*DATA SHOWN*.
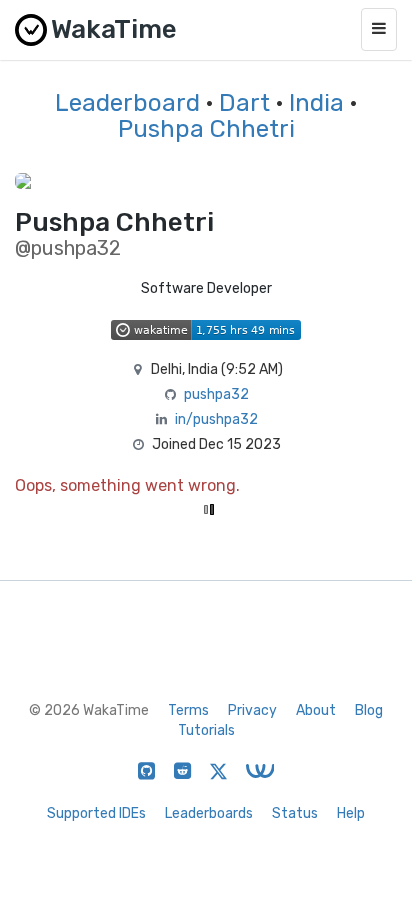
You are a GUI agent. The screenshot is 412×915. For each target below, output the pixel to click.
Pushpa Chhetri (206, 129)
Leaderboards (209, 813)
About (316, 710)
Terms (188, 710)
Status (295, 813)
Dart (244, 103)
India (316, 103)
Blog (369, 710)
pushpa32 (216, 394)
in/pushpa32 (216, 419)
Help (351, 813)
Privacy (252, 710)
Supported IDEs (96, 813)
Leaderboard (127, 103)
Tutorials (206, 730)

*EXERCISE REQUIREMENTS*. All records above are to be printed exactly, minus the pictures they contain.

*SOLUTION TO THIS TASK*.
You are a GUI agent. The screenshot is 412×915. For each target below, output the pixel to click.
Pushpa Chhetri (206, 129)
Leaderboards (209, 813)
About (316, 710)
Terms (188, 710)
Status (295, 813)
Dart (244, 103)
India (316, 103)
Blog (369, 710)
pushpa32 (216, 394)
in/pushpa32 (216, 419)
Help (351, 813)
Privacy (252, 710)
Supported IDEs (96, 813)
Leaderboard (127, 103)
Tutorials (206, 730)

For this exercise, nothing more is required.